Re: Gear Grinding 7: Really? This crap again?
Cheaper prices means it's easier for more people to eat. Don't knock the prices, especially with so many people struggling to purchase enough food to feed their families.
This is entirely on people who are either too lazy or view their lives as being too rushed to bother giving consideration to others.
In a word, no. We're talking affluent people saving a few bucks at most.
Whichever supermarket you went to had plenty of checkout lanes open, each with a cashier and a bagger, and almost as many carry-outs, who would help do the bagging. Your groceries were already in the cart by the time you got done paying, unlike today when you get to help bag them, or do it yourself sometimes. And even if you pushed your own cart out, the carry-outs were in the parking lot often enough that one of them would take it back for you.
Then Sam's Club opened. And Costco and BJ's. And yes, the prices were lower and people went there, and that's fine but there was a cost whether people recognized it or not. The supermarkets had to scale down their staff to compete, and now you get to wait around while someone, maybe, bags your groceries and the groceries on the next lane. You get to wait in longer lines. You get to wait longer at the deli counter. You get to avoid carts in the parking lot.
All hidden costs of getting a better price.

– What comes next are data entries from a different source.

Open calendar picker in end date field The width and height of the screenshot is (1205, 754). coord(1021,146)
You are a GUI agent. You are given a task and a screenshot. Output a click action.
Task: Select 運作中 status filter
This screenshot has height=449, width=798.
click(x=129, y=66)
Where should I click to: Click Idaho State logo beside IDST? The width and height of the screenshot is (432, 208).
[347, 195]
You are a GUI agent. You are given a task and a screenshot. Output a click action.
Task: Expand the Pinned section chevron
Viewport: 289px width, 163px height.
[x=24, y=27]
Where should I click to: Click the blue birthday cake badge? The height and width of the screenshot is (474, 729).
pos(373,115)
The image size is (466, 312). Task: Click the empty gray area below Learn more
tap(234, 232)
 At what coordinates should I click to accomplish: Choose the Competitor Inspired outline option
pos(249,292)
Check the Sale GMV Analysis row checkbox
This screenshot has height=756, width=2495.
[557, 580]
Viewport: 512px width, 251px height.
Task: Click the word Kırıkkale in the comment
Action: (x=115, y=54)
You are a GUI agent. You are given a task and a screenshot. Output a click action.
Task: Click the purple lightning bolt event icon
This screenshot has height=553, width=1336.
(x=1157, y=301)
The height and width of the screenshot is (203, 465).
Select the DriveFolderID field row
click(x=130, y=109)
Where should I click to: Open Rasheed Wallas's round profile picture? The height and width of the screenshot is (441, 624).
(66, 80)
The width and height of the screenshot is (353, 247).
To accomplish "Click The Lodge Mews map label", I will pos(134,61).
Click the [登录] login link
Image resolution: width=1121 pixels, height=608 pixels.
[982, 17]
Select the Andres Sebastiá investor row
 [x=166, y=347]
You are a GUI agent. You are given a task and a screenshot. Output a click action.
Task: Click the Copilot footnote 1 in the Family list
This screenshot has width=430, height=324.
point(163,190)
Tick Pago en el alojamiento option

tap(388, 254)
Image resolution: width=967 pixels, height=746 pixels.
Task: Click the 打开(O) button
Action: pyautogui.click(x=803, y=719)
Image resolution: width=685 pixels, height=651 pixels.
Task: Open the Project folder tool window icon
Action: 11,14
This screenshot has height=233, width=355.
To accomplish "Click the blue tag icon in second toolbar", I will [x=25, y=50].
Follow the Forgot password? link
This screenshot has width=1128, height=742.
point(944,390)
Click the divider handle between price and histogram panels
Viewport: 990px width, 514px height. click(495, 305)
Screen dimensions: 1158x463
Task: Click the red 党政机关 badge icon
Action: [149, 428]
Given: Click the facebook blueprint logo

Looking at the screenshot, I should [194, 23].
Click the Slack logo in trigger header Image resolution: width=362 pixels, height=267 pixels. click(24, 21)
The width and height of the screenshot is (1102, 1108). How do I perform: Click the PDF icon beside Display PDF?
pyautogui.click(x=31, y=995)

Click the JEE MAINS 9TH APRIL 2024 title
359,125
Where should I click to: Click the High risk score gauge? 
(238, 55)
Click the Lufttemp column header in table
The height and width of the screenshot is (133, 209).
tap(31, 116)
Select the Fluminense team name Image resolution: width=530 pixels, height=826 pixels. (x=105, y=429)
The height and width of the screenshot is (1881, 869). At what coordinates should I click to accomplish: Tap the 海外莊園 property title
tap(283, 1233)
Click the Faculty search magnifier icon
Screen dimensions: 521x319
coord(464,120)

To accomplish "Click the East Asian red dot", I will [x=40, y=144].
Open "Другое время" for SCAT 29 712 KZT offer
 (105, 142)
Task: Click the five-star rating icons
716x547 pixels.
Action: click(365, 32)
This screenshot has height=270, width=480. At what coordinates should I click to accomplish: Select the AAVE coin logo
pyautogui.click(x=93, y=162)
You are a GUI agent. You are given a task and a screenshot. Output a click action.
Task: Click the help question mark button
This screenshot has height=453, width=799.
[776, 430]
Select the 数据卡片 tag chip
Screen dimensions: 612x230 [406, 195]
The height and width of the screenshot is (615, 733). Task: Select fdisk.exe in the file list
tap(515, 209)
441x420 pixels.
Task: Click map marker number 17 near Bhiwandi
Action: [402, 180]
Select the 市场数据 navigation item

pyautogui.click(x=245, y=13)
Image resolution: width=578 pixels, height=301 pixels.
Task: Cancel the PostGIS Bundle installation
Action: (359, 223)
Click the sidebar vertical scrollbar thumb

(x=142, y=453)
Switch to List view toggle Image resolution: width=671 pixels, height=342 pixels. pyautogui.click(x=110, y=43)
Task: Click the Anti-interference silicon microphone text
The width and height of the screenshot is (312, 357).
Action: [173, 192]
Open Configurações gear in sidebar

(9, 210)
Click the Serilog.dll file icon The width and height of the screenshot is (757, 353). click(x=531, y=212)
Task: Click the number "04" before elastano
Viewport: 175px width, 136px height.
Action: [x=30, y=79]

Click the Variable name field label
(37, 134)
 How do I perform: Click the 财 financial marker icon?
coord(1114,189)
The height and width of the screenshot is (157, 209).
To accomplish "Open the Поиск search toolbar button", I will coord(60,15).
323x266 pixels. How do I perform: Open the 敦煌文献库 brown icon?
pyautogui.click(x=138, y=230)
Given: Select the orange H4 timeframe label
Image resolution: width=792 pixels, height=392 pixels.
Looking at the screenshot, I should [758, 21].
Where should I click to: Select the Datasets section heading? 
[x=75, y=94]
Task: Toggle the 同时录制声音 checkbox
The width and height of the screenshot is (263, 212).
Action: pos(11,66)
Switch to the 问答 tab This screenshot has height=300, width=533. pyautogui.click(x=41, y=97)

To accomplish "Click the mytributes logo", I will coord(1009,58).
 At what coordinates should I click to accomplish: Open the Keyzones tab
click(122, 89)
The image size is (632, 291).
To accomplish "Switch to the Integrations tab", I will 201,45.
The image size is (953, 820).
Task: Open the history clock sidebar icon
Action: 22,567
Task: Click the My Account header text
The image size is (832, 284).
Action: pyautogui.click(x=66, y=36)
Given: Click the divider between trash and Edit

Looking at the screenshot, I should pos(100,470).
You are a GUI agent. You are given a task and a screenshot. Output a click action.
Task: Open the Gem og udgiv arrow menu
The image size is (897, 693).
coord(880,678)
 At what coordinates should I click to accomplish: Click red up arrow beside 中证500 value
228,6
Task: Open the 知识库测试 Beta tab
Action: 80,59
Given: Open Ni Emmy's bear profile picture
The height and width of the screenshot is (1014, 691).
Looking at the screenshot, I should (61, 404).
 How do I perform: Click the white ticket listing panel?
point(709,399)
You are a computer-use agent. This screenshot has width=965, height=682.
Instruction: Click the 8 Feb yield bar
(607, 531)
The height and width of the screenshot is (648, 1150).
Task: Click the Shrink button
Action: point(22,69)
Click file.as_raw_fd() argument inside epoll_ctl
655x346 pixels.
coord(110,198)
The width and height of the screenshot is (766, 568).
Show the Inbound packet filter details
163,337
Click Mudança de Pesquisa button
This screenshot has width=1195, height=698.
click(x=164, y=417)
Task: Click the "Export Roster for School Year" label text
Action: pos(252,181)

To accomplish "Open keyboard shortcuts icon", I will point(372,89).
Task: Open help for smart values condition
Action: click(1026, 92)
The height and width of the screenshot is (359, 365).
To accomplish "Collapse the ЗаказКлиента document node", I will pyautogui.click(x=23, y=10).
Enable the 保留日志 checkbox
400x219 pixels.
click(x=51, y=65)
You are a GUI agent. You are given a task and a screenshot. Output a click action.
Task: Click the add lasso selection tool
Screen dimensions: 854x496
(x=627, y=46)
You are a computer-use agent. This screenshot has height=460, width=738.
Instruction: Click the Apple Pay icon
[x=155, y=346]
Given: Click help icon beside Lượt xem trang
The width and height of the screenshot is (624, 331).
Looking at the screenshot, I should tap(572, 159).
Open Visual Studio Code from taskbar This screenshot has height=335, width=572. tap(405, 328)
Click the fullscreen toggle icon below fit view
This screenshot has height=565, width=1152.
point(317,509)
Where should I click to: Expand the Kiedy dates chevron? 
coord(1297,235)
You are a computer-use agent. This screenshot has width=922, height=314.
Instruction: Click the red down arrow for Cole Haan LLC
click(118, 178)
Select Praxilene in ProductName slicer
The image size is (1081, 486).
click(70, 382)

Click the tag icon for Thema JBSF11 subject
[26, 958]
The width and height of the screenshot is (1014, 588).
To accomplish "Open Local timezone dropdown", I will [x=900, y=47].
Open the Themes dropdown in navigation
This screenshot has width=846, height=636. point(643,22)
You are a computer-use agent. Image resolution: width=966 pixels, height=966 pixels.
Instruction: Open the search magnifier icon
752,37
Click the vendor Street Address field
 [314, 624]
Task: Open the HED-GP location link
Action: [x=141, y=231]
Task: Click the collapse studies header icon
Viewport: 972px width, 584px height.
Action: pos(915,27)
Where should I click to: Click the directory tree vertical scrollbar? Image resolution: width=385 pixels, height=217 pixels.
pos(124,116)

None of this did much to help the truly in need. I volunteer for a couple of local food security programs and even the wholesale clubs are out of reach of people who are literally going hungry as opposed to people who are on a budget but still getting by.
The VAST majority of people who opted for the wholesalers could afford the supermarkets, they just wanted to save a few bucks, literally. And that's fine, but understand the choices you're making, even if you don't know you're making them at first.